Many people feel no symptoms during early rejection, especially with chronic rejection. Some may notice decreased urine output, swelling, fever, or pain over the transplant site. However, kidney function can decline significantly before symptoms appear. This is why regular blood testing is critical for all transplant recipients, even when you feel fine.
Cystatin C is a protein your body produces at a steady rate. Your kidneys filter it from your blood, so rising levels indicate declining kidney function. For transplant recipients, cystatin C can detect rejection earlier than standard creatinine tests. This early warning gives your medical team more time to intervene and save your transplant.
Most transplant recipients need blood tests weekly or biweekly for the first few months after surgery. Testing frequency typically decreases to monthly by six months, then every two to three months after the first year. Your transplant team may order more frequent testing if you have risk factors or previous rejection episodes.
Yes, many rejection episodes can be reversed if caught and treated early. Acute rejection responds well to increased immunosuppressant medications in about 80% of cases. Chronic rejection is harder to reverse but can often be slowed down. The key is detecting rejection before permanent damage occurs through regular monitoring.
If rejection treatment fails, the transplanted kidney will gradually lose function. You may need to return to dialysis while waiting for another transplant. Some people keep a rejected kidney in place if it's not causing problems. Others need surgical removal if the rejected kidney causes pain, infection, or other complications.
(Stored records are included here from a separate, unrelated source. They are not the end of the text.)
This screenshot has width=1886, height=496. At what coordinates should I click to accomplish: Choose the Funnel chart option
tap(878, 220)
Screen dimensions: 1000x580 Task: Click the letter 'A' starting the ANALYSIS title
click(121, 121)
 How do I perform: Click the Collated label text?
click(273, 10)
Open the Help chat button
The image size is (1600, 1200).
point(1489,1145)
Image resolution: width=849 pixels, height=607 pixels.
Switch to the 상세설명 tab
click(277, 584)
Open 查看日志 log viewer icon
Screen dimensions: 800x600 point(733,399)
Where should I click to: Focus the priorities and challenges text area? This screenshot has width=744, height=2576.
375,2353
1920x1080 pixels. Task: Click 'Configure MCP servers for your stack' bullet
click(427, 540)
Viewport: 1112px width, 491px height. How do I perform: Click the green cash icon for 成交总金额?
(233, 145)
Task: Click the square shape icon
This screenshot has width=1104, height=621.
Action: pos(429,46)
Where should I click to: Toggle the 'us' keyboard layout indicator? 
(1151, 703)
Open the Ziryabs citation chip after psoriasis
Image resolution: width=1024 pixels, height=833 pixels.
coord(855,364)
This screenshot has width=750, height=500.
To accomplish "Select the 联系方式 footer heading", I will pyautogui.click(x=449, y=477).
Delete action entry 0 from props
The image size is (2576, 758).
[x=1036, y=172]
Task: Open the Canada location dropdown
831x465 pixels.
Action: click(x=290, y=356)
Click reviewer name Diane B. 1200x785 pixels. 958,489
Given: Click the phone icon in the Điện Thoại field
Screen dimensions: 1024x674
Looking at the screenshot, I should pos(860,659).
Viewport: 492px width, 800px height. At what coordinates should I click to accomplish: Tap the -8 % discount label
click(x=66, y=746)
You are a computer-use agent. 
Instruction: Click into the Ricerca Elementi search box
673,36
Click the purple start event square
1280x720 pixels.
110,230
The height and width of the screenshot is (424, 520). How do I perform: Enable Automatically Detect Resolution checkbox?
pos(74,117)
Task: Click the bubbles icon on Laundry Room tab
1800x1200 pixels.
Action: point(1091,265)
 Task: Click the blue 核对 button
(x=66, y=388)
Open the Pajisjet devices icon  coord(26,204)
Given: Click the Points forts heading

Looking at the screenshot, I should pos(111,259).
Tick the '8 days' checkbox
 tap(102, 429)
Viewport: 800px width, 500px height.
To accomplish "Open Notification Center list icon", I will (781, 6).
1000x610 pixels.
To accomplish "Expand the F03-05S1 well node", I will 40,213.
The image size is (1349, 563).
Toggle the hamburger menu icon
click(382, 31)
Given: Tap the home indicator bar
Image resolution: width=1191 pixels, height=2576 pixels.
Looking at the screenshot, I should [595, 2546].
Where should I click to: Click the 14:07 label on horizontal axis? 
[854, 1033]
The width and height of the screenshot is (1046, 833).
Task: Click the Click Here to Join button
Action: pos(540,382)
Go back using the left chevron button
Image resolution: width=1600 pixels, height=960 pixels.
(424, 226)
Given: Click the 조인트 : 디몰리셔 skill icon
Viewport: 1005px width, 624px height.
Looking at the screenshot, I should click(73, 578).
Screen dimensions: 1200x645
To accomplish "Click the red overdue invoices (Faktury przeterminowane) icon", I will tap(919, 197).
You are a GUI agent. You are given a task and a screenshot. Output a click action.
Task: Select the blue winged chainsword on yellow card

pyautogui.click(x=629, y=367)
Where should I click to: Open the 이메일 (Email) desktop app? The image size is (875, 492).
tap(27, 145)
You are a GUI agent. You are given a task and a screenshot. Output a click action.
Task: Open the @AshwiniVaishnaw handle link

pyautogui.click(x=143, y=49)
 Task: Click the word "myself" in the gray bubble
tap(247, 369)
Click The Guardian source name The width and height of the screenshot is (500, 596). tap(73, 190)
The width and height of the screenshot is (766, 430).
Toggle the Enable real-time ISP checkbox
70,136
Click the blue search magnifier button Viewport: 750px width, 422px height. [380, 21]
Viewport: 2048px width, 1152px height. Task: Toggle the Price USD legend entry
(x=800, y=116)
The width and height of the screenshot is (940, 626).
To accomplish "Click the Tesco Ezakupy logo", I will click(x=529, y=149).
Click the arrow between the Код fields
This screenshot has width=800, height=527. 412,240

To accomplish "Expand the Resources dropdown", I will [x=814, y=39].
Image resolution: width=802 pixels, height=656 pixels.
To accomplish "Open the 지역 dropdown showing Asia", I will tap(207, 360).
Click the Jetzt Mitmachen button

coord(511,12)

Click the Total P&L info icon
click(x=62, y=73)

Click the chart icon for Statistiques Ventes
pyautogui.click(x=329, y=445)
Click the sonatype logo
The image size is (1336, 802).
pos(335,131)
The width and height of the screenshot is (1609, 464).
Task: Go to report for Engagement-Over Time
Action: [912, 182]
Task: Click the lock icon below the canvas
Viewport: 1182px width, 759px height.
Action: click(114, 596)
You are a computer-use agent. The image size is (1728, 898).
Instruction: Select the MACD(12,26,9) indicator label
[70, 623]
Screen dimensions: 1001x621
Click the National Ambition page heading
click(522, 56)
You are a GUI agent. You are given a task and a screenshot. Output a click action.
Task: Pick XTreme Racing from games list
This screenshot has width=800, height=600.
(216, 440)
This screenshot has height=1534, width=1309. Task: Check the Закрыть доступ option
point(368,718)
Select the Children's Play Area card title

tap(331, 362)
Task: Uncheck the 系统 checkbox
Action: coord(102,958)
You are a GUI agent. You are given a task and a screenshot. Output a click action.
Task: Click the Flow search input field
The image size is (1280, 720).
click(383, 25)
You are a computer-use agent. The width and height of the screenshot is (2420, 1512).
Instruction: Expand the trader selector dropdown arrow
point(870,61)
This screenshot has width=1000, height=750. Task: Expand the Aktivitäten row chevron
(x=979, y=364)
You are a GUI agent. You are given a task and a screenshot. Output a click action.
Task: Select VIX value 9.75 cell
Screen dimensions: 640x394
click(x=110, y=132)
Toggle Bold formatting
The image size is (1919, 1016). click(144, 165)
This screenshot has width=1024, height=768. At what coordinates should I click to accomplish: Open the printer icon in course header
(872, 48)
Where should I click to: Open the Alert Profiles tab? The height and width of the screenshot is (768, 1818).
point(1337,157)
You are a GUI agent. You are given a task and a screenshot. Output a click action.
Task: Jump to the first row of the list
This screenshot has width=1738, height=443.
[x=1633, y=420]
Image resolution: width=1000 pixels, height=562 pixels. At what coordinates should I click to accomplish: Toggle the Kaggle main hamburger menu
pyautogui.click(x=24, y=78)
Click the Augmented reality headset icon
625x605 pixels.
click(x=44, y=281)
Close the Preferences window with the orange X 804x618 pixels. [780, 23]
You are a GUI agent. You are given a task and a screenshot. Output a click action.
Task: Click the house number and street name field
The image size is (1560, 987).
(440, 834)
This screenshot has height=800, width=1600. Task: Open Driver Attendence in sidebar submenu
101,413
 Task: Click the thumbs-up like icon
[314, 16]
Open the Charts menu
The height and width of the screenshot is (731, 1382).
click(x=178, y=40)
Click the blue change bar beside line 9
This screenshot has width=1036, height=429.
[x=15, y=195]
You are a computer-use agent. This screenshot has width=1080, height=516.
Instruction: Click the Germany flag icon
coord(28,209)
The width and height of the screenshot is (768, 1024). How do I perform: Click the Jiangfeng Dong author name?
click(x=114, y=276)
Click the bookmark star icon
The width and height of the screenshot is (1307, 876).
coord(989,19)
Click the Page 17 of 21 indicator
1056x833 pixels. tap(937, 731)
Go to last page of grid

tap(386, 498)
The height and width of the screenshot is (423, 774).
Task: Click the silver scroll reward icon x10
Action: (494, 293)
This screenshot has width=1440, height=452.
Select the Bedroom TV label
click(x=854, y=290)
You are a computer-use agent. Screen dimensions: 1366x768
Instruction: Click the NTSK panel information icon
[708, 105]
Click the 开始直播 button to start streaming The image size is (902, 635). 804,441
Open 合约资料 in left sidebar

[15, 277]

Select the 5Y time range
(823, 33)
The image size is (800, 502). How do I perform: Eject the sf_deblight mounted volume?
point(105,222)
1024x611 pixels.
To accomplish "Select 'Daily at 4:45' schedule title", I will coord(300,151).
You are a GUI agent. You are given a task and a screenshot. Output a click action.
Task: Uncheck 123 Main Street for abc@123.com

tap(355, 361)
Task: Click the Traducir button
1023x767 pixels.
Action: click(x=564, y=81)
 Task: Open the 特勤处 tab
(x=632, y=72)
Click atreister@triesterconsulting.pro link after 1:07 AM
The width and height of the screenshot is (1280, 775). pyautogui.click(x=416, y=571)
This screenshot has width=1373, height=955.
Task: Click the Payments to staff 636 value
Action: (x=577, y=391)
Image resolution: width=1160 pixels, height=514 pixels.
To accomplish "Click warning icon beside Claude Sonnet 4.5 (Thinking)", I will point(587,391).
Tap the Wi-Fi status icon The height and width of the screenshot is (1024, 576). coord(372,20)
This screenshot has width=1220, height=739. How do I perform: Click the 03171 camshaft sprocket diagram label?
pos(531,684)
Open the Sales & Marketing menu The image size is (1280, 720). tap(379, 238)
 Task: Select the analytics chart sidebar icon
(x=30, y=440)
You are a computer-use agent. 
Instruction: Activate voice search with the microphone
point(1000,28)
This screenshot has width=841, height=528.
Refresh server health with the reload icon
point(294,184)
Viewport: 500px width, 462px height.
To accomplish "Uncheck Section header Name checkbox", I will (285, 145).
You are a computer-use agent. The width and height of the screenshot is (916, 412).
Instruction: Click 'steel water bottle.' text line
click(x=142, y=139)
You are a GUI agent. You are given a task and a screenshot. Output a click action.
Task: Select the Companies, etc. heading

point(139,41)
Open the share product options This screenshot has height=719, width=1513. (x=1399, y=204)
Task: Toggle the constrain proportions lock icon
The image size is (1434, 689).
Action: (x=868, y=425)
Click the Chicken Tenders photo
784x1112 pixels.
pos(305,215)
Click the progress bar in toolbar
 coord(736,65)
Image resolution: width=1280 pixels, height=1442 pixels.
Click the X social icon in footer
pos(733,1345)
Yes, most kidney transplant recipients need immunosuppressant medications for life. Your immune system will always recognize the transplanted kidney as foreign tissue. Stopping these medications almost always leads to rejection. Never reduce or stop your medications without direct guidance from your transplant team.
Lifestyle habits support transplant health but cannot replace medications. Taking your immunosuppressants exactly as prescribed is the most important factor. Stay hydrated, maintain healthy blood pressure, avoid infections, and don't smoke. A nutrient-rich diet supports overall health but won't prevent rejection on its own.
Many supplements can interfere with immunosuppressant medications or harm your transplant. St. John's wort, grapefruit, and high-dose vitamin C are particularly risky. Always discuss any supplements, herbs, or over-the-counter medications with your transplant team before taking them. Even seemingly harmless products can reduce your medication effectiveness.
Acute rejection happens suddenly, usually within the first year after transplant. It causes rapid decline in kidney function but often responds well to treatment. Chronic rejection develops slowly over months or years. It causes gradual, progressive damage that is harder to reverse but may be slowed with medication adjustments and careful monitoring.